*Problem details:*
What is needed here is an exact transcription of all the entries.

*Data extracts:*
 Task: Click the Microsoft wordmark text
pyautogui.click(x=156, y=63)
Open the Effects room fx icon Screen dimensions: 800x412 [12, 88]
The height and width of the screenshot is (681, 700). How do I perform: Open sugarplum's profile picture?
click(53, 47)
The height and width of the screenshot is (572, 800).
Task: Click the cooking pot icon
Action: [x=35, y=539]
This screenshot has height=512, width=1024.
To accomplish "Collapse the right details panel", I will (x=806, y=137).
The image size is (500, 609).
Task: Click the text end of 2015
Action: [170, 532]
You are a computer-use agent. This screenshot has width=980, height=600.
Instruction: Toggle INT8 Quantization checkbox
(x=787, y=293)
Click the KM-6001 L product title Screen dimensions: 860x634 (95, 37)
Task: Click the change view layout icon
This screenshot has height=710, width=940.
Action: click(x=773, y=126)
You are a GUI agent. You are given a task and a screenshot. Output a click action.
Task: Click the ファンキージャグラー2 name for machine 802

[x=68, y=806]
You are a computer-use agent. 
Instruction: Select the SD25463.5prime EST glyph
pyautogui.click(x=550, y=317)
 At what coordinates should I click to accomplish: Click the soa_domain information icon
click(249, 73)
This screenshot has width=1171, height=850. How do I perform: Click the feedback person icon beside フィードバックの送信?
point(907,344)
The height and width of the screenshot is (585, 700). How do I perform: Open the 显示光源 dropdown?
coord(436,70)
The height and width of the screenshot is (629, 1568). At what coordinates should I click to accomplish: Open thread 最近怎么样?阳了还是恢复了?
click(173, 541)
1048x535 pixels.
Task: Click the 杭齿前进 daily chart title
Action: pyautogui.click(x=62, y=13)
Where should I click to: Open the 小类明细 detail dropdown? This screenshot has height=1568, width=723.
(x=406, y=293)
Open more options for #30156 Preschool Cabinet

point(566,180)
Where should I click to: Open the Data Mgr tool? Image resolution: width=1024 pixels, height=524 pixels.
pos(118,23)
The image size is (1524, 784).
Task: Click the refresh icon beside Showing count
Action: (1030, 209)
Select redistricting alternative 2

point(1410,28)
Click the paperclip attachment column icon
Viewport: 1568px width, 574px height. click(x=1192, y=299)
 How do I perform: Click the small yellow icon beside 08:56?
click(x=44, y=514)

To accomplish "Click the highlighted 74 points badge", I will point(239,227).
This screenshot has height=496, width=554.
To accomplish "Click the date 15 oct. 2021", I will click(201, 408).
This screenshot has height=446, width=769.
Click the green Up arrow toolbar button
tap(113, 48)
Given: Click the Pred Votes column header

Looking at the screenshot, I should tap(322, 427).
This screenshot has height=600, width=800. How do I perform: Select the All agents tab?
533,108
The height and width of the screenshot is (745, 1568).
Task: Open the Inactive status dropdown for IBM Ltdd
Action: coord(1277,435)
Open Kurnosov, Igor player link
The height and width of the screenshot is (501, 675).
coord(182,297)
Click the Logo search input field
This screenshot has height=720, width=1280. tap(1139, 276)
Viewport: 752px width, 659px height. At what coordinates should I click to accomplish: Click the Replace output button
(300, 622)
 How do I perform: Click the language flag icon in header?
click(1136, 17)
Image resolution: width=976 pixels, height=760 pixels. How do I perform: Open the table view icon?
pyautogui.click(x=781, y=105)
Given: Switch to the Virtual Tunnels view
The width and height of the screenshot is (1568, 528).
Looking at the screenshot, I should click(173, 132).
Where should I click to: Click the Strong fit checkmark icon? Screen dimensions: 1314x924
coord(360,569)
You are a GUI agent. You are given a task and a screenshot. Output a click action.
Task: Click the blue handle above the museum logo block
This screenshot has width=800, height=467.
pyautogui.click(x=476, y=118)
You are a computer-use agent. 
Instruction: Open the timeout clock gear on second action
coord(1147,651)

*Response area:*
 Task: Click the Microsoft wordmark text
pyautogui.click(x=156, y=63)
Open the Effects room fx icon Screen dimensions: 800x412 [12, 88]
The height and width of the screenshot is (681, 700). How do I perform: Open sugarplum's profile picture?
click(53, 47)
The height and width of the screenshot is (572, 800).
Task: Click the cooking pot icon
Action: [x=35, y=539]
This screenshot has height=512, width=1024.
To accomplish "Collapse the right details panel", I will (x=806, y=137).
The image size is (500, 609).
Task: Click the text end of 2015
Action: [170, 532]
You are a computer-use agent. This screenshot has width=980, height=600.
Instruction: Toggle INT8 Quantization checkbox
(x=787, y=293)
Click the KM-6001 L product title Screen dimensions: 860x634 (95, 37)
Task: Click the change view layout icon
This screenshot has height=710, width=940.
Action: click(x=773, y=126)
You are a GUI agent. You are given a task and a screenshot. Output a click action.
Task: Click the ファンキージャグラー2 name for machine 802

[x=68, y=806]
You are a computer-use agent. 
Instruction: Select the SD25463.5prime EST glyph
pyautogui.click(x=550, y=317)
 At what coordinates should I click to accomplish: Click the soa_domain information icon
click(249, 73)
This screenshot has width=1171, height=850. How do I perform: Click the feedback person icon beside フィードバックの送信?
point(907,344)
The height and width of the screenshot is (585, 700). How do I perform: Open the 显示光源 dropdown?
coord(436,70)
The height and width of the screenshot is (629, 1568). At what coordinates should I click to accomplish: Open thread 最近怎么样?阳了还是恢复了?
click(173, 541)
1048x535 pixels.
Task: Click the 杭齿前进 daily chart title
Action: pyautogui.click(x=62, y=13)
Where should I click to: Open the 小类明细 detail dropdown? This screenshot has height=1568, width=723.
(x=406, y=293)
Open more options for #30156 Preschool Cabinet

point(566,180)
Where should I click to: Open the Data Mgr tool? Image resolution: width=1024 pixels, height=524 pixels.
pos(118,23)
The image size is (1524, 784).
Task: Click the refresh icon beside Showing count
Action: (1030, 209)
Select redistricting alternative 2

point(1410,28)
Click the paperclip attachment column icon
Viewport: 1568px width, 574px height. click(x=1192, y=299)
 How do I perform: Click the small yellow icon beside 08:56?
click(x=44, y=514)

To accomplish "Click the highlighted 74 points badge", I will point(239,227).
This screenshot has height=496, width=554.
To accomplish "Click the date 15 oct. 2021", I will click(201, 408).
This screenshot has height=446, width=769.
Click the green Up arrow toolbar button
tap(113, 48)
Given: Click the Pred Votes column header

Looking at the screenshot, I should tap(322, 427).
This screenshot has height=600, width=800. How do I perform: Select the All agents tab?
533,108
The height and width of the screenshot is (745, 1568).
Task: Open the Inactive status dropdown for IBM Ltdd
Action: coord(1277,435)
Open Kurnosov, Igor player link
The height and width of the screenshot is (501, 675).
coord(182,297)
Click the Logo search input field
This screenshot has height=720, width=1280. tap(1139, 276)
Viewport: 752px width, 659px height. At what coordinates should I click to accomplish: Click the Replace output button
(300, 622)
 How do I perform: Click the language flag icon in header?
click(1136, 17)
Image resolution: width=976 pixels, height=760 pixels. How do I perform: Open the table view icon?
pyautogui.click(x=781, y=105)
Given: Switch to the Virtual Tunnels view
The width and height of the screenshot is (1568, 528).
Looking at the screenshot, I should click(173, 132).
Where should I click to: Click the Strong fit checkmark icon? Screen dimensions: 1314x924
coord(360,569)
You are a GUI agent. You are given a task and a screenshot. Output a click action.
Task: Click the blue handle above the museum logo block
This screenshot has width=800, height=467.
pyautogui.click(x=476, y=118)
You are a computer-use agent. 
Instruction: Open the timeout clock gear on second action
coord(1147,651)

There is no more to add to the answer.